I get it! I research everything. Dr. Google is my primary caregiver. Like you (I’m guessing), I like shortcuts. I like free. We dislike barriers.
ADHD experience matters
it really helps to speak to people who’ve been through it and who understand it and who knows what it might be. It can be educational to get that feedback from strangers on the internet.
BUT, I know that Google, social media & message boards don’t replace advice based on an in-depth assessment by experts.
Be discerning, know the risks
A stranger doesn’t know your health history, your lifestyle history, your behaviours, your environment. They don’t know if you have a history of mental illness or if it runs in your family, and they don’t know about your past trauma.
As such, they can do more harm than good. You can give yourself an incorrect diagnosis or go into a downward spiral of anxiety.
Know when to ask the internet & when to seek professional advice
What strangers answering questions online can do is recommend online tests and resources for help.

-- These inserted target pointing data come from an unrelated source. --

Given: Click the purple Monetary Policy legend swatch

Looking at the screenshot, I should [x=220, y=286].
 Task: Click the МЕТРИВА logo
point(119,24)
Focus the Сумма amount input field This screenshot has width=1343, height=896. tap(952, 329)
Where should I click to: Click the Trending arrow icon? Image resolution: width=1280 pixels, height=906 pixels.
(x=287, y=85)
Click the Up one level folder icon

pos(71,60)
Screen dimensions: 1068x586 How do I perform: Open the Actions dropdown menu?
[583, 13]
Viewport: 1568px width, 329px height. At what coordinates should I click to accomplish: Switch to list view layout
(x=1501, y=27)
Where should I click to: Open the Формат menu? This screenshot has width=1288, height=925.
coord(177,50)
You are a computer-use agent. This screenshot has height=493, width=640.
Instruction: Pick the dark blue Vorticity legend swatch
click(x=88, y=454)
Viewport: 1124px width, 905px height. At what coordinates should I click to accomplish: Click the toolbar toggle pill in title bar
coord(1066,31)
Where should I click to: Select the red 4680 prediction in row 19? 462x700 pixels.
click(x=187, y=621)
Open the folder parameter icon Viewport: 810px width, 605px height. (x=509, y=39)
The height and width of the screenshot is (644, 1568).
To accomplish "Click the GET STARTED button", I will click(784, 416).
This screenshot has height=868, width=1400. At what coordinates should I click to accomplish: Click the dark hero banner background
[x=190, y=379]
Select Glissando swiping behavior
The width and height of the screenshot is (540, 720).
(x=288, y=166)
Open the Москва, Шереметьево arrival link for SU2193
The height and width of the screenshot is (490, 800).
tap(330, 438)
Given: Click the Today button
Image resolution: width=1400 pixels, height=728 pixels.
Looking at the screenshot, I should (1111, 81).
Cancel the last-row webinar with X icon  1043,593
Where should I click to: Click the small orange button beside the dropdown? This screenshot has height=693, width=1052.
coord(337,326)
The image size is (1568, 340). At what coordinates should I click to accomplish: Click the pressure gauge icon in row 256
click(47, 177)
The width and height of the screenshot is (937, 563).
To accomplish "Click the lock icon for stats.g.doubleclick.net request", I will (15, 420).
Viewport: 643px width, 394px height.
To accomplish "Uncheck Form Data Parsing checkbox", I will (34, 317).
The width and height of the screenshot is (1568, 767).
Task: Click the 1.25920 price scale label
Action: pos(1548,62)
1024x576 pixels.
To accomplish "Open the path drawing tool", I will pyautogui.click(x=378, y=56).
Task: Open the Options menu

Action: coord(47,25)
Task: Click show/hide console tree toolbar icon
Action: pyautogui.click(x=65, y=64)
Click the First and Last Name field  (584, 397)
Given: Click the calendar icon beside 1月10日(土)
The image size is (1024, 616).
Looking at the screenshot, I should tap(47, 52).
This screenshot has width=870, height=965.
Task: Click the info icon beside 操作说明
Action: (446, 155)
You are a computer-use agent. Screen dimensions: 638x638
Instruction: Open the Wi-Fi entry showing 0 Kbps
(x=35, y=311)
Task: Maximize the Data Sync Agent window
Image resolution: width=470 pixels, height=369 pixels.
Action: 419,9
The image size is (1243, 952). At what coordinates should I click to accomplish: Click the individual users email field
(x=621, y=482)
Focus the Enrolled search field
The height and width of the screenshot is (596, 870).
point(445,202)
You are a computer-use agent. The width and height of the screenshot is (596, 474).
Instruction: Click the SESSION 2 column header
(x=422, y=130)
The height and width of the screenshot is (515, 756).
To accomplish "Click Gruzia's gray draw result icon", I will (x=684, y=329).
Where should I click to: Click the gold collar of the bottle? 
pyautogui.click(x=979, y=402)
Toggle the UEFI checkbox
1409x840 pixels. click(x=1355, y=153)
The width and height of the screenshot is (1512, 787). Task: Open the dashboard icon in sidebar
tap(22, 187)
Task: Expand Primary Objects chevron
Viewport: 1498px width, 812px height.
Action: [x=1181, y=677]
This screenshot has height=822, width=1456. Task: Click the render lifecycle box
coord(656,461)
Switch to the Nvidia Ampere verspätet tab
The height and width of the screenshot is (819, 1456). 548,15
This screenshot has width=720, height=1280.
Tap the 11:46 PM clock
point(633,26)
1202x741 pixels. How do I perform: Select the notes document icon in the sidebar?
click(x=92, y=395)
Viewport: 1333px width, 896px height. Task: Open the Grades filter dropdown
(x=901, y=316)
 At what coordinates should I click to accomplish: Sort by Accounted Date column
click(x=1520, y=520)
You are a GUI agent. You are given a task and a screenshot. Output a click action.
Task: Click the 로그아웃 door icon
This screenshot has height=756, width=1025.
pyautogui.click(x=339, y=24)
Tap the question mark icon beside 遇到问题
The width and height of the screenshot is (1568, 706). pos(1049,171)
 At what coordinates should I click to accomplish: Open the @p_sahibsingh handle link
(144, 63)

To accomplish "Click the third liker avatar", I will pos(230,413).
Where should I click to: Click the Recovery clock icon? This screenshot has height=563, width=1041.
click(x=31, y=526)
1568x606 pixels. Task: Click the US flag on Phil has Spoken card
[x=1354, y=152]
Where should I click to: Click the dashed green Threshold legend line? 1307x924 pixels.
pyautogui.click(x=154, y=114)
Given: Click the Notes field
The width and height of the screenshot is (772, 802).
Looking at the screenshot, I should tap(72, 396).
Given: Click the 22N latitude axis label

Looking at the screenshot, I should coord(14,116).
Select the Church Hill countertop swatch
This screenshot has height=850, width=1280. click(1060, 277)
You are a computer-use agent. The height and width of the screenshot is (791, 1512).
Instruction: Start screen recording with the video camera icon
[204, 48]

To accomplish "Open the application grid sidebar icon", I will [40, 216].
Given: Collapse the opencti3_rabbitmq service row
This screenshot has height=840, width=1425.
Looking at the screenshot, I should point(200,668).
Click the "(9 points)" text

If you think you have ADHD, I recommend starting with an online assessment.
After that, you can see a qualified, licensed healthcare professional. A thorough assessment requires getting your complete physical and psychiatric medical history and screening to rule out other physical & mental disorders. You can then discuss drug treatment with a healthcare professional with the authority to prescribe.
I designed my coaching program to help people with and without a formal diagnosis.
Neurotypical people can benefit too.
My lifestyle-based plan won’t hurt or damage you, but you might still benefit from medication. I offer tools. Medication is a tool but it’s not one that I have the expertise or credentials to offer.
I don’t discuss medication except for providing information when asked. I keep myself educated about ADHD medication and medications for depression and other mental health issues.
Be careful of where you go for advice. Be discerning.